Supercoiling of DNA is heralded as the reason why the DNA gets in better and DNA replicated in vivo is negatively supercoiled. So why is DNA not supercoiled in vitro before transformation? The only paper that seems to try this is from 1995 and largely forgotten. There are three options:

  1. Too niche
  2. Minor benefit
  3. Severe side-effects

I have had the chance to give it a go, but my money is on #1+2.

Too niche?

If it were good, it would be implemented already. But there is the possibility nobody has implemented this because of the 'somebody else's problem' effect. After all even though method papers get cited a lot more than discovery papers, there is a lot of aversion against them —mainly due to funding. But maybe company with amazing metagenomic libraries do already.

Minor benefits?

Let's have a look at the paper. For small plasmids the effect is negligible. For 15 kbp plasmids the effects are twice better —which is still schmeh. For the 20 kbp there is nearly a ten fold improvement.

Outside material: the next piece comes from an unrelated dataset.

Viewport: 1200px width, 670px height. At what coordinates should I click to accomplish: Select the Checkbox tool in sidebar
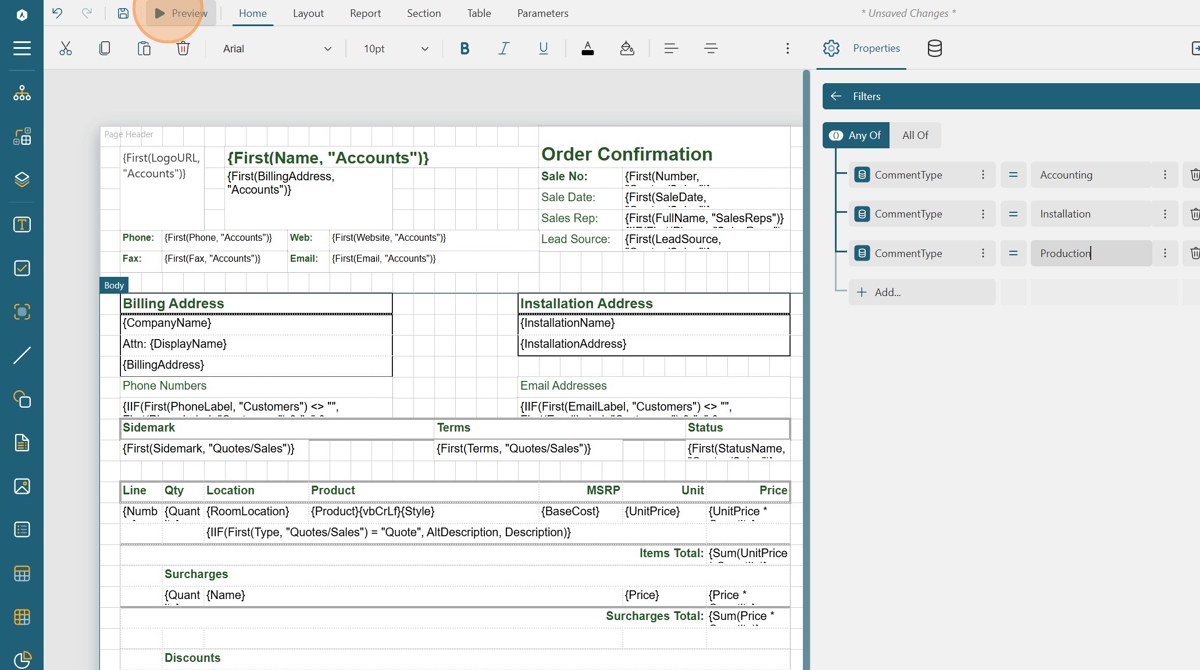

This is pretty cool, but the efficiency normally drops at the 5 kbp mark and above. So it could be more miraculous. If I were making a library with a shuffled operon in 10 kbp plasmid, say, I would not use it. But if I were making a metagenomic library of a 20+ kbp I would definitely try it.

Side effects?

One possibility is that there is a nasty drop in yield or similar. Unfortunately the paper does not discuss how much did they transform exactly. The buffer for their gyrase (or NEB's cheap E. coli gyrase) is not an issue although they don't do any column purifications in between oddly. Spermidine might be problematic for an optional purification though —there is anecdotal evidence that thermophiles give poorer and dirtier DNA and RNA yields due to it, but tetrahydrodipicolinate (in Geobacillus) can be equally blamed.